Pineapple Banana Coconut Cake
Prep: 15 mins
Cook: 45 mins
Servings: 8
Pineapple Banana Coconut Cake makes a great lunchbox snack or morning tea treat. Like a healthy banana bread, this Pineapple Banana Coconut Cake loaf is dairy-free which means you can eat it guilt-free.
Ingredients
Cake:
- 3 eggs
- ½ cup CSR Low GI Sugar
- ½ cup vegetable oil
- 1 tsp vanilla paste
- 1½ cups self-raising flour
- 1 tsp ground cinnamon
- ½ cup almond meal
- ¼ cup desiccated coconut
- 2 very ripe large bananas, mashed (approx. 250g)

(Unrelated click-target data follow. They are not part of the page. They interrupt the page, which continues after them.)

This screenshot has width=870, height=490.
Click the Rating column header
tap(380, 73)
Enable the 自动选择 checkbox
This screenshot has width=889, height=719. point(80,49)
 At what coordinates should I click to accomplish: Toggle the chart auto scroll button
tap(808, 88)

- 225g tin of pineapple slices, drained and chopped
To Serve:
- Greek style yoghurt
- Honey
- Desiccated coconut
Method
- Preheat oven to 160°C. Lightly grease and line a loaf cake tin (23cm x 12cm x 7cm) with baking paper.

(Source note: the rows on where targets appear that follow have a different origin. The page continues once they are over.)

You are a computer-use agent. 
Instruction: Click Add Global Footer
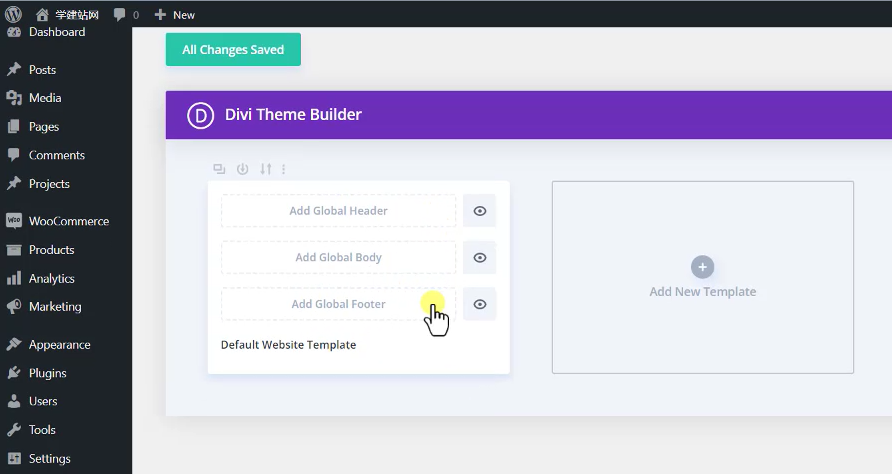pyautogui.click(x=338, y=304)
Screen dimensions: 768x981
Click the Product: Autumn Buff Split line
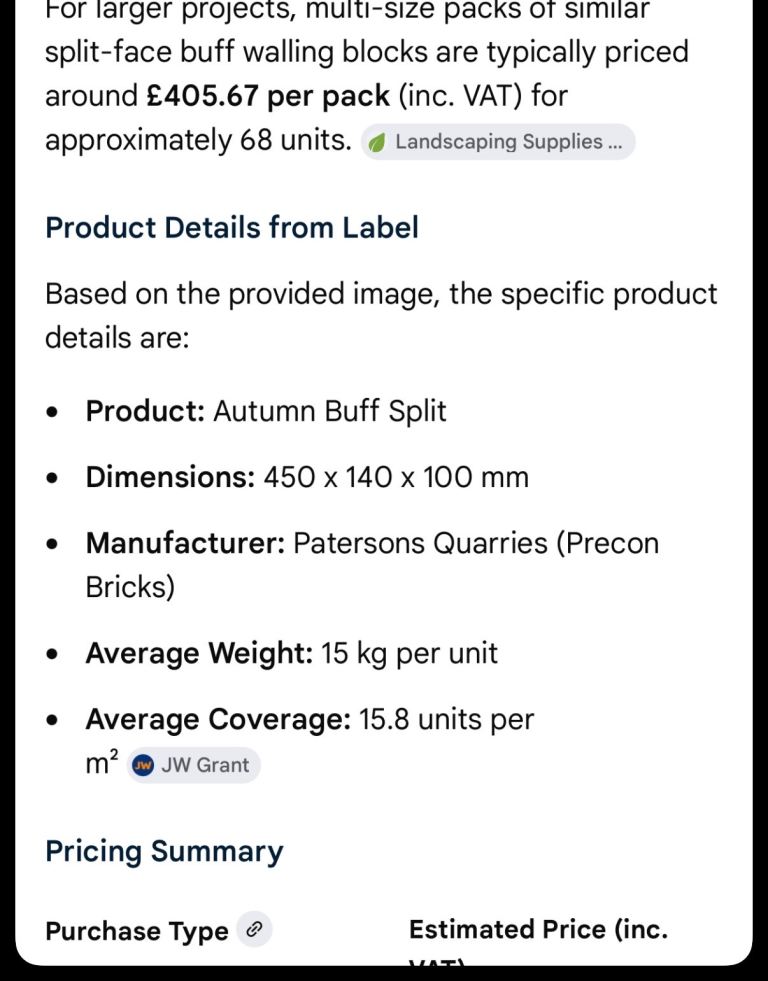pos(266,411)
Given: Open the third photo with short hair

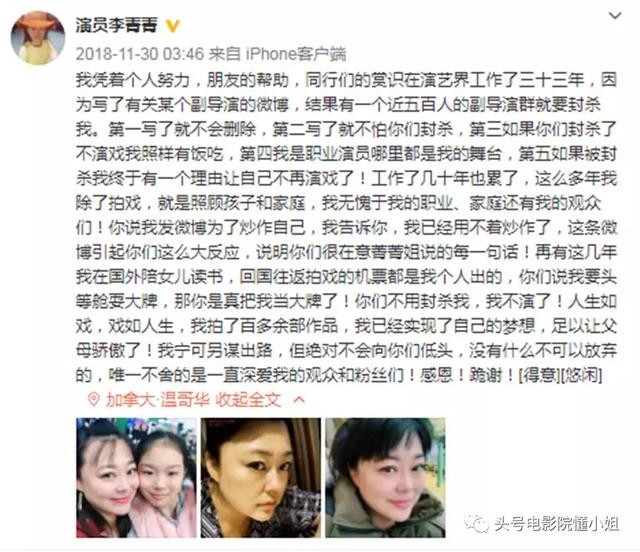Looking at the screenshot, I should pyautogui.click(x=385, y=478).
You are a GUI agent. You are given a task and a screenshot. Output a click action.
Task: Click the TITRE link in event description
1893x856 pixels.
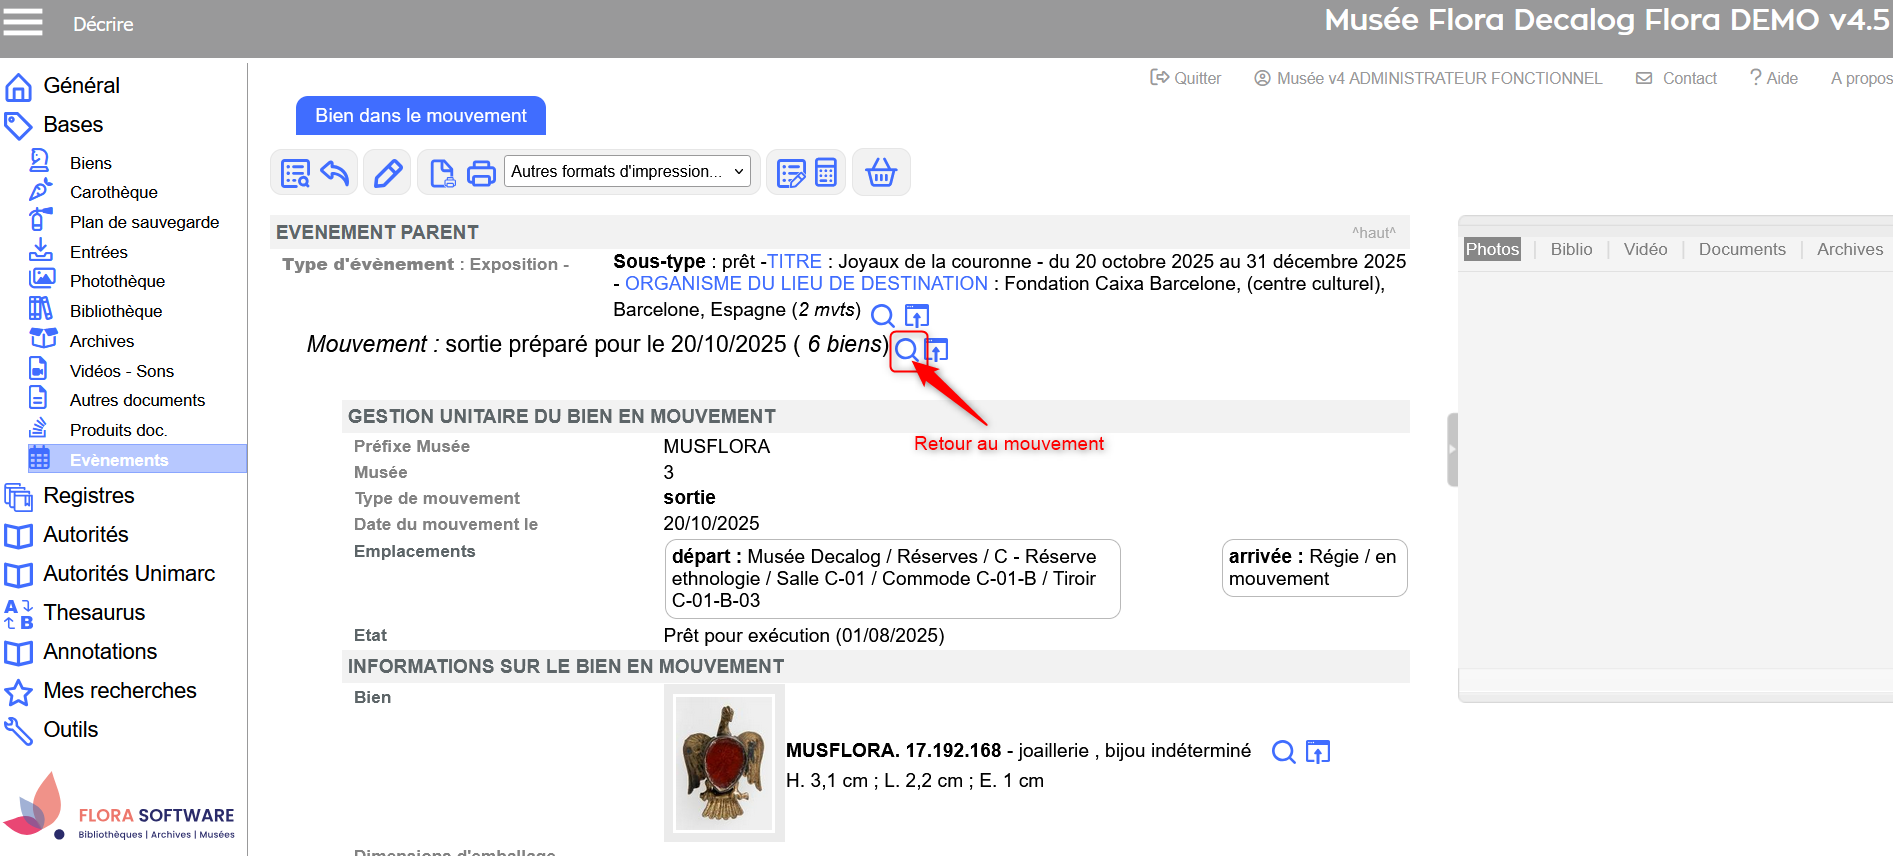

- In a medium mixer bowl, beat eggs and sugar together until light and frothy. Stir in oil & vanilla paste.
- In a large bowl, sift flour and cinnamon together. Stir in almond meal and coconut. Fold egg mixture into dry ingredients.

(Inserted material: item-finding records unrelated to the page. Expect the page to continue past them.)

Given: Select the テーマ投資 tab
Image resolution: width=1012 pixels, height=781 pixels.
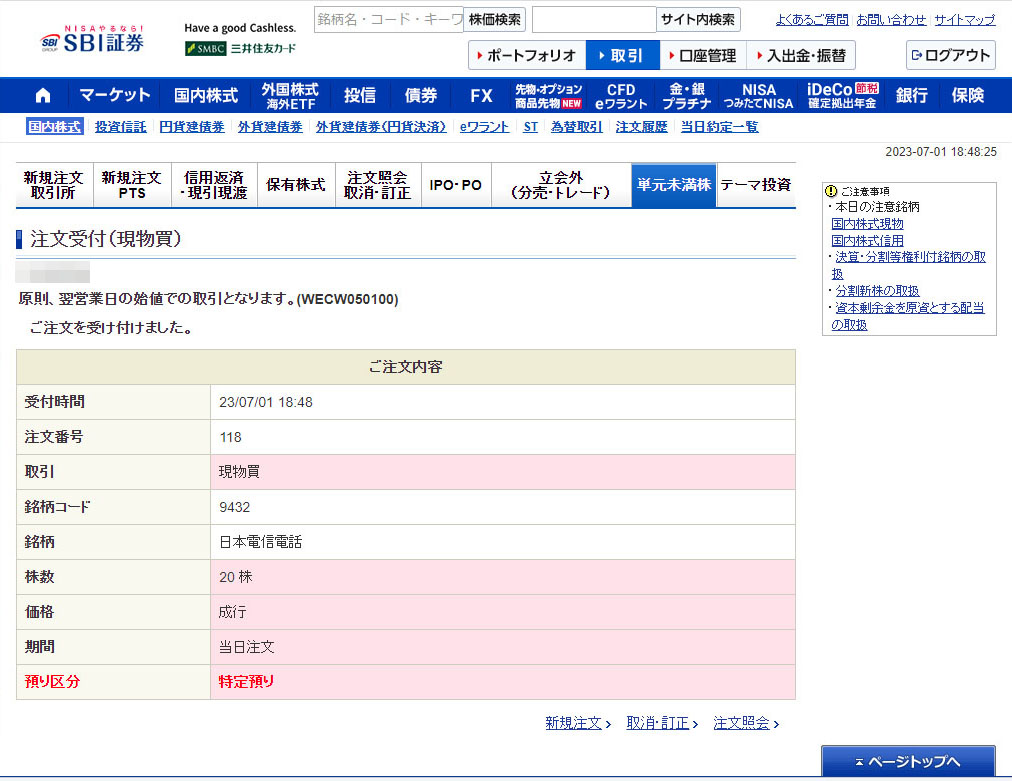Looking at the screenshot, I should click(755, 185).
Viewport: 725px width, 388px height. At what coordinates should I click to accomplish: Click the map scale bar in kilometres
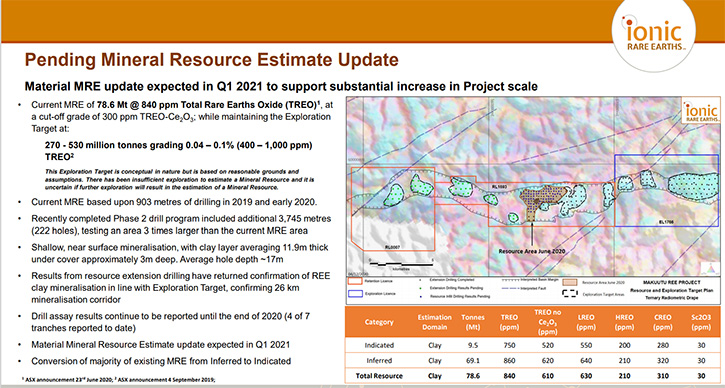[400, 264]

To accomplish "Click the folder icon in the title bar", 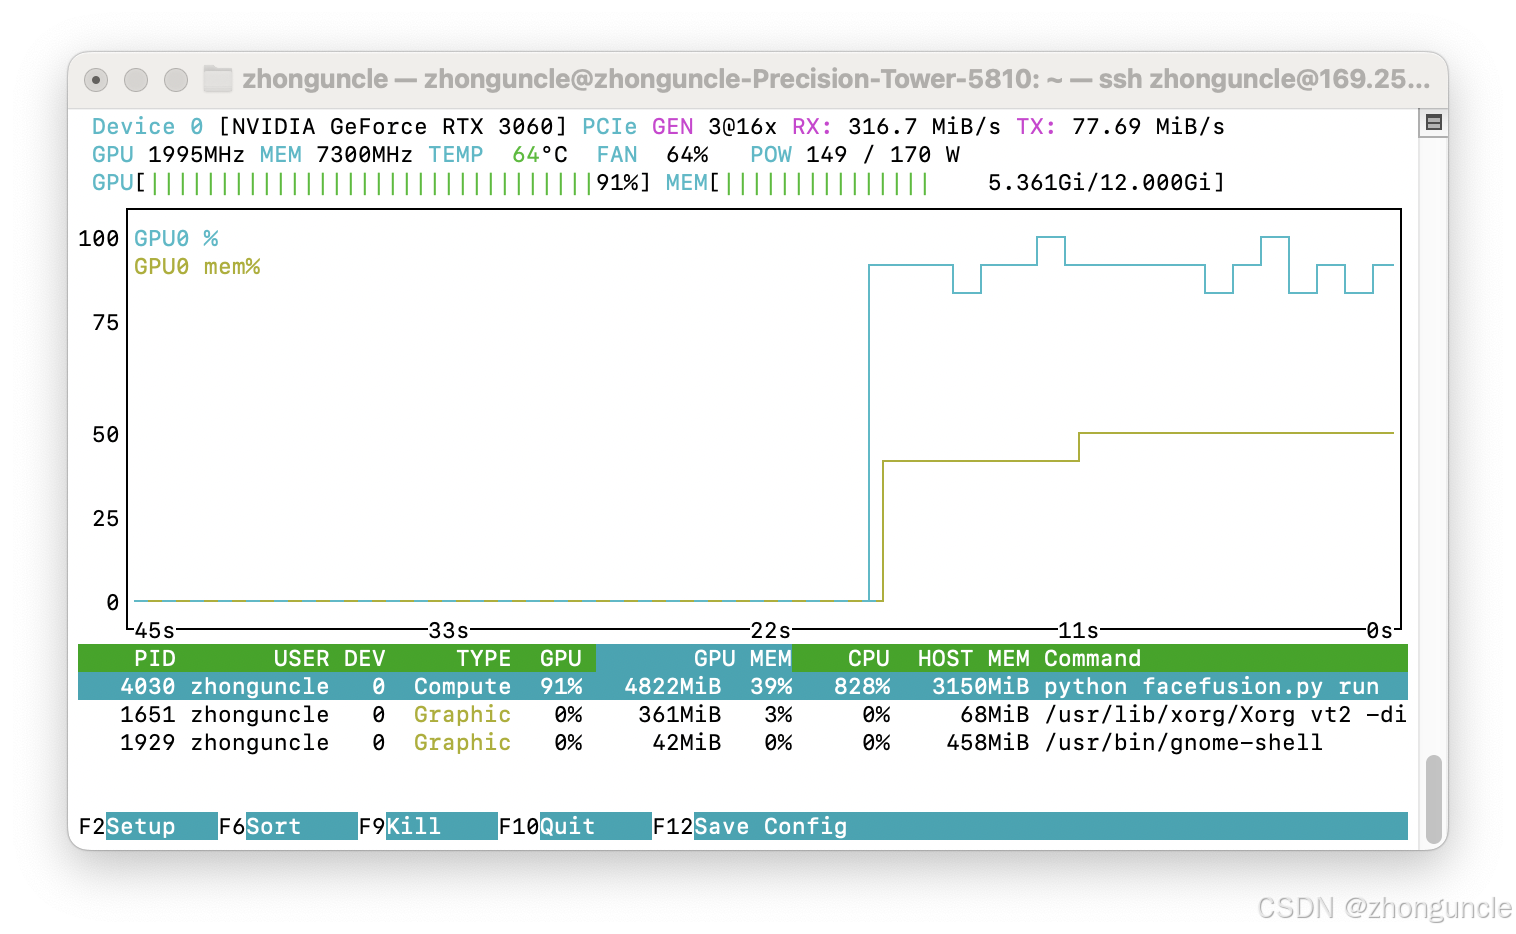I will pyautogui.click(x=216, y=78).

- Lightly fold in banana and pineapple. Do not over mix. Pour mixture into loaf pan. Bake for 40 - 45 mins until lightly browned, and a knife comes out clean when pierced into the centre of the cake.
- Transfer to a wire rack to cool completely before slicing. Serve with yoghurt, honey and coconut.